KURZE ÜBUNG A => Fasse den Absatz aus dem folgenden Text zur Nato, der mit „Das Erfolgsgefühl erfüllt die Nato“ beginnt, als knappe Stichpunktliste zusammen. Alle wesentlichen Fakten müssen erhalten bleiben.
KURZE ÜBUNG B =>
Beantworte anhand des folgenden Textes zur Nato diese Fragen:
(i) Welches Datum nennt der Text als eigentlichen Stichtag des Jubiläums?
(ii) Als was möchte die Nato heute laut dem Text in erster Linie verstanden werden?
(iii) Welches historische Ziel hat die Allianz laut dem Text nebenbei erreicht?

### BEREITGESTELLTER TEXT ###

© JUNGE FREIHEIT Verlag GmbH & Co.  www.jungefreiheit.de    14/99 02. April 1999


Der Ernstfall
von Hans Brandlberger

Das Eigenlob, mit dem die Nato ihr fünfzigjähriges Jubiläum begehen möchte, muß umgeschrieben werden. Bis Ende April ist Zeit, um den Fortgang des serbischen Zwischenfalls abzusehen und die gemeinsame Sprache wiederzufinden. Dann nämlich, knapp drei Wochen nach dem eigentlichen Stichtag am 4. April, will die Allianz den Washingtoner Gipfel zu einer Feierstunde nutzen – und das erstmals im Kreise von nunmehr 19 Mitgliedern.

Letztlich dürften es aber nur Nuancen sein, um die das Selbstbild des Bündnisses zu korrigieren ist: Es ist weiterhin zutreffend, daß die Nato heute in erster Linie als ein politisches und weniger als ein militärisches Bündnis verstanden werden möchte. Man wird diesen Wandel im Augenblick aber nur schwer einer Öffentlichkeit vermitteln können, die sich mit dem lüsternen Gedanken die Zeit vertreibt, auf dem Balkan bahne sich die Wiederholung von unheilvoller Geschichte an. Man wird weniger euphorisch und weniger laut von der Nato als dem erfolgreichsten Friedensbündnis der Geschichte sprechen.

Man wird aber nicht an der Bilanz rütteln können und wollen, daß die Allianz bislang nicht allein ihren Zweck erfüllt hat, sondern nebenbei auch noch ein historisches Ziel erreichen konnte: die Entmachtung und Zerschlagung des gegnerischen Blocks von einst.

Das Erfolgsgefühl erfüllt die Nato seit knapp einem Jahrzehnt. Es ist unterdessen eine Hilfslegitimation für die Fortexistenz der Allianz über das Ende des Kalten Krieges hinaus geworden – eine schwache allerdings, da der Verdacht nicht auszuräumen ist, daß hier Gegenwart und Vergangenheit miteinander verwechselt werden. Die alte Nato sonnte sich in den Wendejahren im Triumph. Die Öffnung des Eisernen Vorhanges, das Ende kommunistischer Regime, die Auflösung des Warschauer Paktes, der Zerfall der Sowjetunion – an all dem fühlte man sich maßgeblich beteiligt. Sogar die deutsche Wiedervereinigung war man gerne gewillt, unter den Erfolgen der Allianz zu verbuchen: Das Deutschland, das entstand, war schließlich nicht mehr mit jenem zu identifizieren, dessen Verhinderung die Nato im Hinterkopf stets mit bedacht hatte.

### GESPEICHERTE DATEN ###

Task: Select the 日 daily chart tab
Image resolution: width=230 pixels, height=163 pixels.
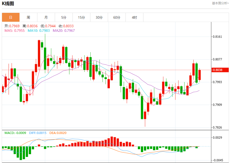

###

KORREKTE AUSGABE A =>
- Die Nato hegt seit knapp einem Jahrzehnt ein Erfolgsgefühl.
- Es dient als Hilfslegitimation für ihr Fortbestehen nach dem Ende des Kalten Krieges.
- Diese Legitimation ist schwach, weil der Verdacht besteht, dass Gegenwart und Vergangenheit verwechselt werden.
- In den Wendejahren sonnte sich die alte Nato im Triumph.
- Sie sah sich maßgeblich beteiligt an:
  - der Öffnung des Eisernen Vorhanges,
  - dem Ende kommunistischer Regime,
  - der Auflösung des Warschauer Paktes,
  - dem Zerfall der Sowjetunion.
- Auch die deutsche Wiedervereinigung verbuchte sie gern als Erfolg. Das neue Deutschland war nicht mehr mit jenem gleichzusetzen, dessen Verhinderung die Nato stets mitbedacht hatte.

KORREKTE AUSGABE B =>
(i) Den 4. April.
(ii) Als ein politisches und weniger als ein militärisches Bündnis.
(iii) Die Entmachtung und Zerschlagung des gegnerischen Blocks von einst.